The men who speak ill of my mother, do so because she wasn't theirs to control. A tumble in the hay is all well and good, Johnny Mustache, but if you demand her unquestioning loyalty, she'll burn every bridge between you and her, even if all the food and equipment was on your side - because she may need sustenance, but she doesn't need it from YOU.
The men blessed by her loyalty didn't command it... they showed gratitude for it. And they knew just how much they had to be grateful for.
If she loves you, you’ll get the world for a smile.
I still maintain that the reason my mom struggles to put on more than 120 pounds is because she's always so damn quick to give of herself. Whether or not she has anything left to give is besides the point. When her last husband died and left her money, she didn't think twice about sharing it with my brother and myself, and we wouldn't have blamed her if she kept every penny, or even if she blew the entire thing on dope and casinos. We never asked for it, she just gave - that is just who she is.
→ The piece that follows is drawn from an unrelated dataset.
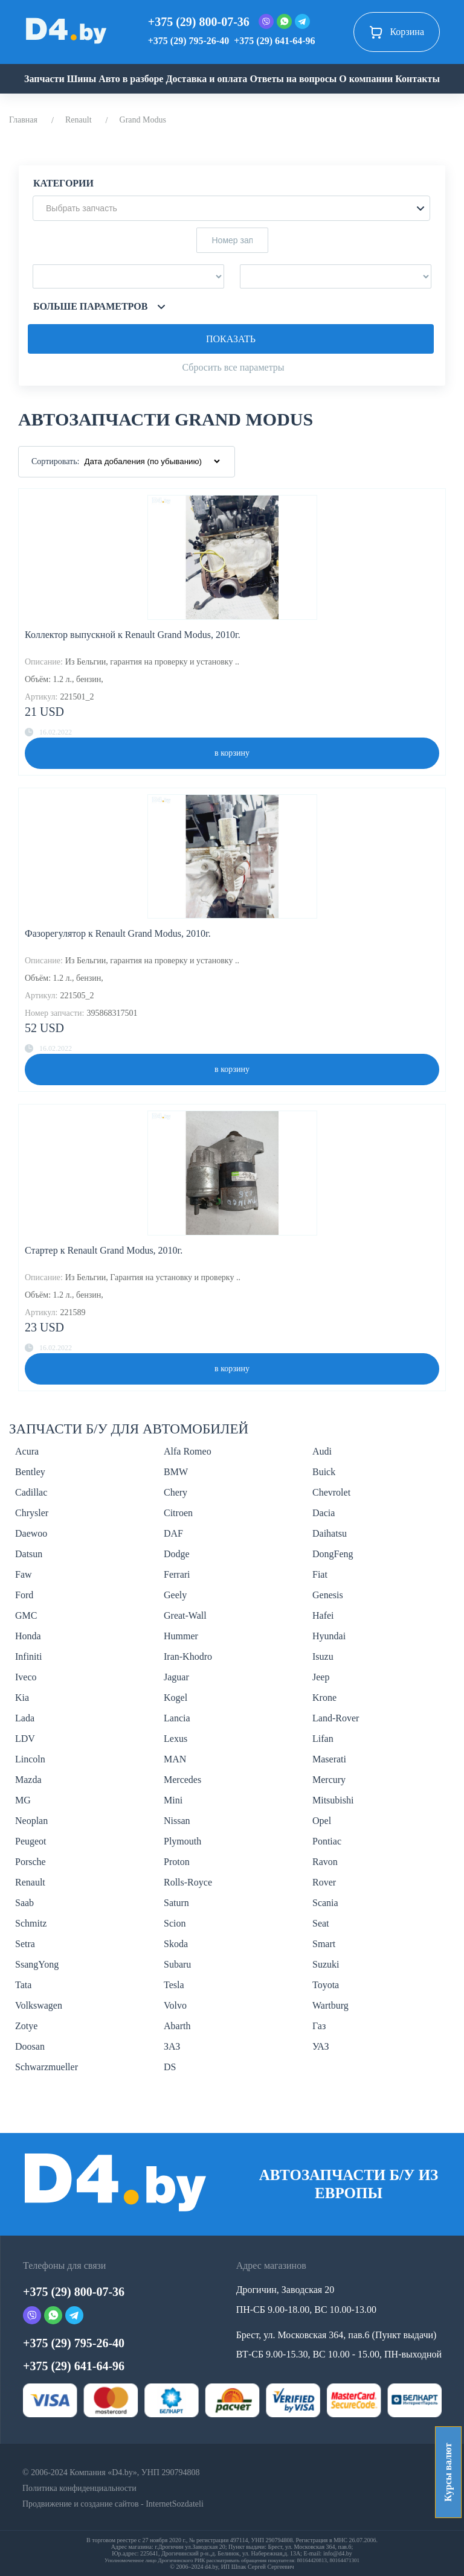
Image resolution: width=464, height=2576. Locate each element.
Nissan (177, 1821)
The people who condemned her often gave sermons about her grace and generosity without even knowing it. She not only practiced what she preached, she practiced what the hypocrites preach; in a sane world, those chatty turds would be ashamed of how poorly they treated people like my mom, even as they held her effortless disposition up as an unattainable ideal.
My mom is proof that the truly righteous are not necessarily strangers to a sailor's capriciousness, lust, sense of adventure, or fucking vocabulary.
I miss her every day she isn't around; paradoxically she created in me such a spirit of independence that missing her is my default state of emotion. Another example of her top-notch mom powers; her life's lesson was always one of impermanence, and aligning with this philosophy, she created in me a love for her that transcends her physical presence. She raised me so well that I no longer need her; obviously this is counter to her own desires, and further proof (if it truly be needed at this point) that in all things, she always knew what was the right thing to do, and had the courage to do it no matter what.
She’s pulled through so much. Even THIS.
As I finished writing that last paragraph, I’d just gotten word that Mom woke up. She wasn't expected to be awake and alert for at least a couple days, and yet she's laughing and telling her bad jokes and singing silly little songs to console me while I'm bawling my fucking eyes out. This is just par for the course when it comes to mom. She's a tough, TOUGH cookie.
When the worst finally does happen, I'll know it's because she went down swinging and cursing. I know some day she'll drive an ‘89 Chevette beyond the Rainbow Bridge so she can get a long-table full of warriors and conquerors to buy her drinks, cackle loudly at her own jokes, and brag to Heimdall & Thor about Kyle's tomato garden.
Frankly, Valhalla will have earned HER.